-- Material for this task start --
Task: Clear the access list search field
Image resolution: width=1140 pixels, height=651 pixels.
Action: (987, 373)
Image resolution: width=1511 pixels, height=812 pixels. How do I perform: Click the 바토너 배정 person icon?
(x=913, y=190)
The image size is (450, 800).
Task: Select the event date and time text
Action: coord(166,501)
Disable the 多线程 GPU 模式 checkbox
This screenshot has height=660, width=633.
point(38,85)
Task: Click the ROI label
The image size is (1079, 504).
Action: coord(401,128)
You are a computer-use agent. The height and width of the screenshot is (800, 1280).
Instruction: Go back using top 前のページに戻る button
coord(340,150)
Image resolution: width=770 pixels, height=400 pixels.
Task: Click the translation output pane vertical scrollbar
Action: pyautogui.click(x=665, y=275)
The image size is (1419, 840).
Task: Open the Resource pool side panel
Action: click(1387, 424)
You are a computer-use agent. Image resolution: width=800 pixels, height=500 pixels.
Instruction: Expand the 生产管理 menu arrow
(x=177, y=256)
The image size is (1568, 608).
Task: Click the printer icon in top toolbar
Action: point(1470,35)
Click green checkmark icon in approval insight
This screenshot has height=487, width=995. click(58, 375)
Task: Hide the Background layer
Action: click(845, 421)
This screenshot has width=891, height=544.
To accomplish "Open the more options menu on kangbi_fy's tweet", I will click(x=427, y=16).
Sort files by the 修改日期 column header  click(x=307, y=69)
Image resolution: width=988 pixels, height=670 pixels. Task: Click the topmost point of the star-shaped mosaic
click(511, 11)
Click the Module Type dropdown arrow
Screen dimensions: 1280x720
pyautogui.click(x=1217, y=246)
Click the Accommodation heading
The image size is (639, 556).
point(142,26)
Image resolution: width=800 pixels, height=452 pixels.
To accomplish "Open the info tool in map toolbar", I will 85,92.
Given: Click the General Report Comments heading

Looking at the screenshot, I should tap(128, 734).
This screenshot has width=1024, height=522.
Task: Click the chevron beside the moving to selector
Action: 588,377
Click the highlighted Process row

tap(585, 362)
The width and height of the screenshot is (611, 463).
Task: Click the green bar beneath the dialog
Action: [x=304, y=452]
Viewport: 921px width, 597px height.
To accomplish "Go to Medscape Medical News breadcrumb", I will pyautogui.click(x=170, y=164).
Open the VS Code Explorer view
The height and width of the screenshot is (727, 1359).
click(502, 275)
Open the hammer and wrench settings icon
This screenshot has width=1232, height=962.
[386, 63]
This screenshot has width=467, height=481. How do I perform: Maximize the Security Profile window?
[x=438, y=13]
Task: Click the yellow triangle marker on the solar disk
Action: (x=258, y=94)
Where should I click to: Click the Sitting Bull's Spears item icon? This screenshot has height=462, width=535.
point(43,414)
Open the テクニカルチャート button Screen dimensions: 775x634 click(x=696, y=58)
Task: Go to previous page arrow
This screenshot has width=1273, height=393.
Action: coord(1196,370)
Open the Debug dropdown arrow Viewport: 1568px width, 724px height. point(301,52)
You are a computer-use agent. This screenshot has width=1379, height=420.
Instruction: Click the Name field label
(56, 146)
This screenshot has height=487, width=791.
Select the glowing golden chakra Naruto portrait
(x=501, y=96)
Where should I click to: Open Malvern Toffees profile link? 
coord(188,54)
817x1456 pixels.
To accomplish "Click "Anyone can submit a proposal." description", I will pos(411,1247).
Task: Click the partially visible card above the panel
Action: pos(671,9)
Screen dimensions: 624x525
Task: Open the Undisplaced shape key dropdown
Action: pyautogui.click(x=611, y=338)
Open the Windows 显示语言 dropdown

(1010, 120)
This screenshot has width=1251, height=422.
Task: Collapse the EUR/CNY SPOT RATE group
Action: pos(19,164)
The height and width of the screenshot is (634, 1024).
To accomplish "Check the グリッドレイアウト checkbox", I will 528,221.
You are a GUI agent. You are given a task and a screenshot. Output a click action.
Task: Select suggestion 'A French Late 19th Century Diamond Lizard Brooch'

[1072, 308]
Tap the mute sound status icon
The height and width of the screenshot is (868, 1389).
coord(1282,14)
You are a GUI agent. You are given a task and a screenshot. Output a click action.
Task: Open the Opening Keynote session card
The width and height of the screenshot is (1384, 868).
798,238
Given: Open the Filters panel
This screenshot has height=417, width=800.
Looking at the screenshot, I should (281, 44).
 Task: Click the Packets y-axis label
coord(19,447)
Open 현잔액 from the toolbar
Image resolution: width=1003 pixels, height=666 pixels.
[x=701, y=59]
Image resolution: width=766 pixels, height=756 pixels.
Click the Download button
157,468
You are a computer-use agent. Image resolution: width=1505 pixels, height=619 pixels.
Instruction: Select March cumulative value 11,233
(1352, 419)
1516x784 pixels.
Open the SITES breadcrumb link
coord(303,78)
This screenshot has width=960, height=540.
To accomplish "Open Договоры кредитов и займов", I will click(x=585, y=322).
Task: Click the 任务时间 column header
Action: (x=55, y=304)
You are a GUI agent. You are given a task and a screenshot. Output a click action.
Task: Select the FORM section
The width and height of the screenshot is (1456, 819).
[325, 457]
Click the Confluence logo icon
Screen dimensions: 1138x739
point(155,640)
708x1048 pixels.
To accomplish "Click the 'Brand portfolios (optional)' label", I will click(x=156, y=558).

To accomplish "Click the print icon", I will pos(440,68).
-- Material for this task end --
◆ What is asked:
Copy every entry above word for word, keeping each line as it stands.

◆ Reply to the exercise:
Task: Clear the access list search field
Image resolution: width=1140 pixels, height=651 pixels.
Action: (987, 373)
Image resolution: width=1511 pixels, height=812 pixels. How do I perform: Click the 바토너 배정 person icon?
(x=913, y=190)
The image size is (450, 800).
Task: Select the event date and time text
Action: coord(166,501)
Disable the 多线程 GPU 模式 checkbox
This screenshot has height=660, width=633.
point(38,85)
Task: Click the ROI label
The image size is (1079, 504).
Action: coord(401,128)
You are a computer-use agent. The height and width of the screenshot is (800, 1280).
Instruction: Go back using top 前のページに戻る button
coord(340,150)
Image resolution: width=770 pixels, height=400 pixels.
Task: Click the translation output pane vertical scrollbar
Action: pyautogui.click(x=665, y=275)
The image size is (1419, 840).
Task: Open the Resource pool side panel
Action: click(1387, 424)
You are a computer-use agent. Image resolution: width=800 pixels, height=500 pixels.
Instruction: Expand the 生产管理 menu arrow
(x=177, y=256)
The image size is (1568, 608).
Task: Click the printer icon in top toolbar
Action: point(1470,35)
Click green checkmark icon in approval insight
This screenshot has height=487, width=995. click(58, 375)
Task: Hide the Background layer
Action: click(845, 421)
This screenshot has width=891, height=544.
To accomplish "Open the more options menu on kangbi_fy's tweet", I will click(x=427, y=16).
Sort files by the 修改日期 column header  click(x=307, y=69)
Image resolution: width=988 pixels, height=670 pixels. Task: Click the topmost point of the star-shaped mosaic
click(511, 11)
Click the Module Type dropdown arrow
Screen dimensions: 1280x720
pyautogui.click(x=1217, y=246)
Click the Accommodation heading
The image size is (639, 556).
point(142,26)
Image resolution: width=800 pixels, height=452 pixels.
To accomplish "Open the info tool in map toolbar", I will 85,92.
Given: Click the General Report Comments heading

Looking at the screenshot, I should tap(128, 734).
This screenshot has width=1024, height=522.
Task: Click the chevron beside the moving to selector
Action: 588,377
Click the highlighted Process row

tap(585, 362)
The width and height of the screenshot is (611, 463).
Task: Click the green bar beneath the dialog
Action: [x=304, y=452]
Viewport: 921px width, 597px height.
To accomplish "Go to Medscape Medical News breadcrumb", I will pyautogui.click(x=170, y=164).
Open the VS Code Explorer view
The height and width of the screenshot is (727, 1359).
click(502, 275)
Open the hammer and wrench settings icon
This screenshot has width=1232, height=962.
[386, 63]
This screenshot has width=467, height=481. How do I perform: Maximize the Security Profile window?
[x=438, y=13]
Task: Click the yellow triangle marker on the solar disk
Action: (x=258, y=94)
Where should I click to: Click the Sitting Bull's Spears item icon? This screenshot has height=462, width=535.
point(43,414)
Open the テクニカルチャート button Screen dimensions: 775x634 click(x=696, y=58)
Task: Go to previous page arrow
This screenshot has width=1273, height=393.
Action: coord(1196,370)
Open the Debug dropdown arrow Viewport: 1568px width, 724px height. point(301,52)
You are a computer-use agent. This screenshot has width=1379, height=420.
Instruction: Click the Name field label
(56, 146)
This screenshot has height=487, width=791.
Select the glowing golden chakra Naruto portrait
(x=501, y=96)
Where should I click to: Open Malvern Toffees profile link? 
coord(188,54)
817x1456 pixels.
To accomplish "Click "Anyone can submit a proposal." description", I will pos(411,1247).
Task: Click the partially visible card above the panel
Action: pos(671,9)
Screen dimensions: 624x525
Task: Open the Undisplaced shape key dropdown
Action: pyautogui.click(x=611, y=338)
Open the Windows 显示语言 dropdown

(1010, 120)
This screenshot has width=1251, height=422.
Task: Collapse the EUR/CNY SPOT RATE group
Action: pos(19,164)
The height and width of the screenshot is (634, 1024).
To accomplish "Check the グリッドレイアウト checkbox", I will 528,221.
You are a GUI agent. You are given a task and a screenshot. Output a click action.
Task: Select suggestion 'A French Late 19th Century Diamond Lizard Brooch'

[1072, 308]
Tap the mute sound status icon
The height and width of the screenshot is (868, 1389).
coord(1282,14)
You are a GUI agent. You are given a task and a screenshot. Output a click action.
Task: Open the Opening Keynote session card
The width and height of the screenshot is (1384, 868).
798,238
Given: Open the Filters panel
This screenshot has height=417, width=800.
Looking at the screenshot, I should (281, 44).
 Task: Click the Packets y-axis label
coord(19,447)
Open 현잔액 from the toolbar
Image resolution: width=1003 pixels, height=666 pixels.
[x=701, y=59]
Image resolution: width=766 pixels, height=756 pixels.
Click the Download button
157,468
You are a computer-use agent. Image resolution: width=1505 pixels, height=619 pixels.
Instruction: Select March cumulative value 11,233
(1352, 419)
1516x784 pixels.
Open the SITES breadcrumb link
coord(303,78)
This screenshot has width=960, height=540.
To accomplish "Open Договоры кредитов и займов", I will click(x=585, y=322).
Task: Click the 任务时间 column header
Action: (x=55, y=304)
You are a GUI agent. You are given a task and a screenshot. Output a click action.
Task: Select the FORM section
The width and height of the screenshot is (1456, 819).
[325, 457]
Click the Confluence logo icon
Screen dimensions: 1138x739
point(155,640)
708x1048 pixels.
To accomplish "Click the 'Brand portfolios (optional)' label", I will click(x=156, y=558).

To accomplish "Click the print icon", I will pos(440,68).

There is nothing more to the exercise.